Small chorioangiomas of diameter less than 5 cm are usually asymptomatic and unlikely to cause any complications. Large tumours probably act as arteriovenous (AV) shunts and cause various maternal and fetal complications [9]. Maternal complications include pre-eclampsia, preterm labour, placental abruption, placenta previa, polyhydramnios and post partum haemorrhage. Fetal complications include anemia, thrombocytopenia, growth restriction, hydrops, cardiomegaly, congestive heart failure and intrauterine fetal demise [10]. These AV shunts impair fetal circulation by increasing venous return to the heart resulting in the possibility of high output cardiac failure, edema, non immune fetal hydrops, fetal growth restriction and intrauterine fetal demise [9].
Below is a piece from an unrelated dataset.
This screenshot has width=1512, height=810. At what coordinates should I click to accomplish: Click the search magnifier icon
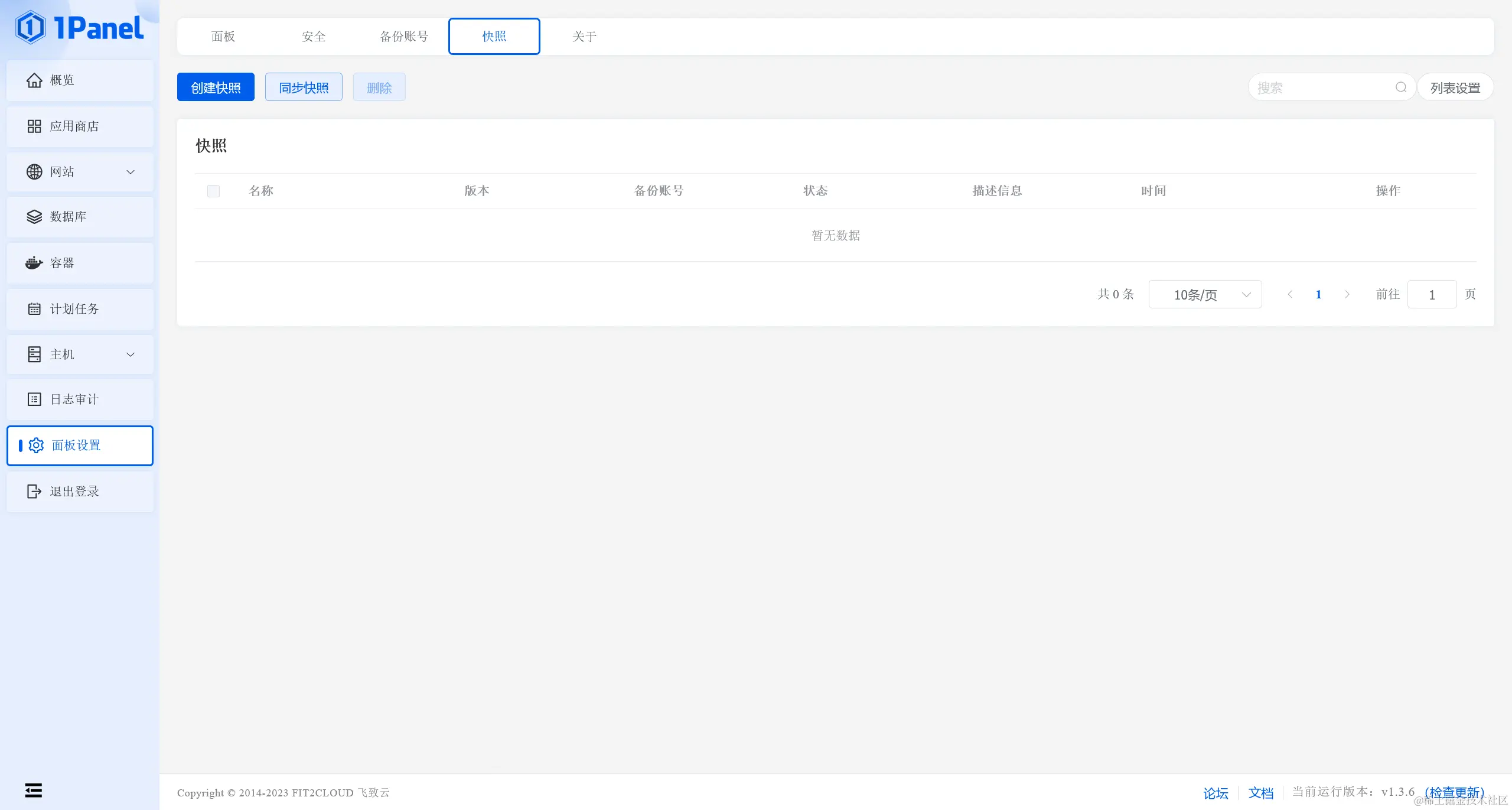pyautogui.click(x=1401, y=87)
With the advent use of ultrasound, early diagnosis and close fetal monitoring for such cases has become possible. 2D imaging generally shows a well circumscribed, complex or hypoechoic round mass, separated from the rest of the placenta, located near the umbilical cord insertion site and protruding into the amniotic cavity [7]. Color Doppler demonstrates increased flow with a low resistance pulsatile flow within the hypoechoic area [11] and is the gold standard in differentiating chorioangioma from its other differential diagnoses such as teratoma, placental haemorrhage, degenerating myomas, partial hydatiform mole and chorioangiocarcinoma [12, 13].

This case presented with a large chorioangioma with high vascularity and severe fetal anemia. Large chorioangiomas are associated with high perinatal morbidity and mortality [9, 14]. Chorioangiomas with complications before fetal viability requires interventions. There was successful outcome with insterstitial laser coagulation followed by intrauterine blood transfusions. Other treatment modalities include endoscopic surgical devascularization, alcoholic ablation and radiofrequency ablation [15]. Polyhydramnios if present, is treated with therapeutic amniocentesis. The administration of steroids is indicated to accelerate fetal lung maturity before 34 weeks. Delivery is to be considered in case of complications emerging after 34 weeks of gestation [9].

In our case, we chose laser coagulation over radiofrequency ablation so that cordocentesis could be done with a single needle used for laser coagulation to find out Hb level and to rule out fetal anemia as well.

Small chorioangiomas usually have a favourable outcome and require close fetal surveillance only [4].

Conclusion

Chorioangiomas have potentially serious adverse effects on pregnancy outcome. A large chorioangioma is a risk factor for various maternal and fetal complications. Timely diagnosis, close and regular fetal monitoring by ultrasound and Doppler velocimetry for early recognition and prevention of adverse events with timely intervention yields an optimal outcome.